Когда в гости приходили Скворцовы и Дина оставалась с глазу на глаз с Колюней, который по летам своим был близок к Катене, она в задумчивости разглядывала его, словно бы оценивая: может ли он понравиться Катене? Ей казалось иногда, что может. Она и не сомневалась, что самому Колюне понравится Катена.
Ничего похожего на ревность не возникало в ее сердце, когда она соединяла Колюню с Катеной, хотя была уже в ту пору тайно и по-детски чисто влюблена в своего молчаливого гостя.
Ей, правда, в те годы нравился еще один мальчик, и она порой очень серьезно задумывалась над мучительным вопросом: за кого ей выйти замуж — за Колюню или за того мальчика, которого звали Володей и который уже учился во втором классе. Ей не очень-то нравилось, что Володя все летние дни торчал у помойки и ловил синих мух, устраивая потом крошечные зоопарки под осколками стекол, а от нее отмахивался всякий раз и гнал прочь. Но когда Колюня Скворцов долго не приходил, она забывала о нем и знала, что будет женою Володи. Когда же вновь встречалась с Колюней, сомнения вновь одолевали ее, и, в конце концов, она выбирала в мужья Колюню, а про Володю переставала даже думать.
Но Володины родители получили комнату в другом конце Москвы, и все они однажды уехали на грузовике. Таким образом, вообще отпал вариант с Володей.
Впрочем, даже и теперь она ни капельки не удивилась бы, если бы Колюня влюбился в Катену и они бы решили когда-нибудь стать мужем и женой. Она вполне допускала такую возможность и как будто бы примирилась с этим, грустно поглядывая порой на ничего еще не знающего Колюню и, главное, даже не представляющего себе, что на первом этаже дома, в который он часто приходил, живет такая удивительная и такая красивая девушка, что если бы он хоть раз увидел ее, то уж никогда бы не забыл и стал бы все время думать только о ней.
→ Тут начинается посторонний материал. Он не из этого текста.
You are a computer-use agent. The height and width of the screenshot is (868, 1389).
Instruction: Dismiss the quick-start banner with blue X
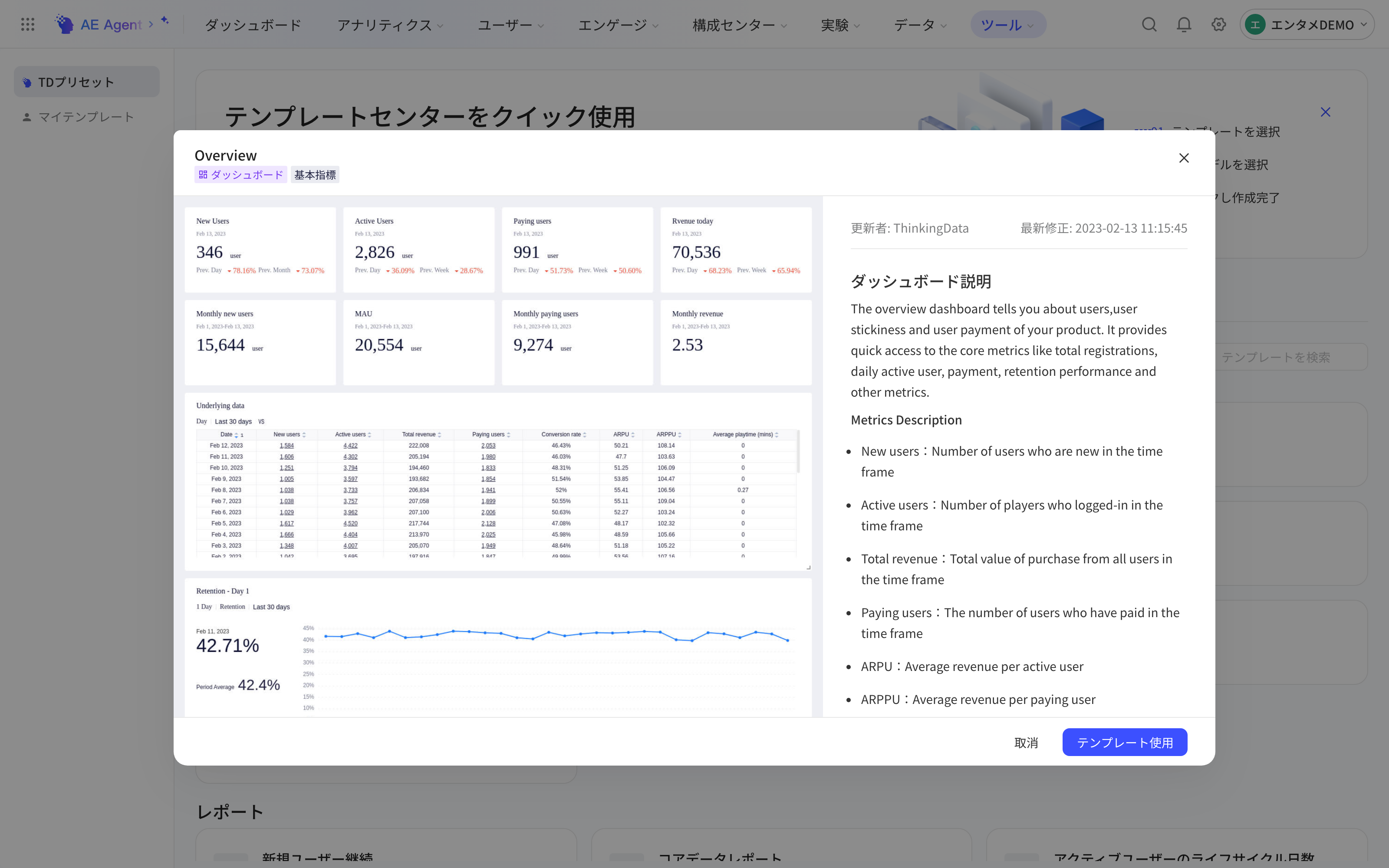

Но он ничего не знал, и Дину совсем замучила совесть, словно бы она нарочно скрывала от него Катену. Она иногда перебарывала себя и пыталась начать разговор с Колюней:
«А у нас тут живет такая девушка, ее даже мальчишки боятся. Ей уже четырнадцать лет».
На что ей Колюня ломким голосом отвечал:
«Что ж это за страшилище, если ее мальчишки боятся? И что это у вас за мальчишки? Тебя они тоже боятся?»
«Что ты! Конечно нет».
«Ну вот видишь, — говорил Колюня и со скукой брал с полки какую-нибудь книгу. — Ты еще глупенькая».
«Она страшилище?! — восклицала Дина в притворном ужасе. — Ты ее просто не видел. Она лучше всех в мире. Она самая красивая. Не знаешь, а говоришь...»
Но Колюня молчал и только поглядывал на Дину с печальной и скучающей улыбкой, которую долго потом вспоминала Дина и с которой он ушел от нее из жизни.
В ноябре сорок третьего года, вернувшись с Урала, Дина с Татьяной Родионовной робко подошли к своему дому, не узнавая его, и первой, кого они встретили на пороге, была Катена, которую Дина сразу же узнала и испугалась, хотя это была совершенно другая, незнакомая ей, толстая и коренастая женщина, в гимнастерке, в зеленой юбке и сапогах. Она так растолстела за эти два с половиной года, так раздалась в ширину, что от прежней Катены, какую помнила Дина, остались только губы да презрительно усмехающиеся глаза.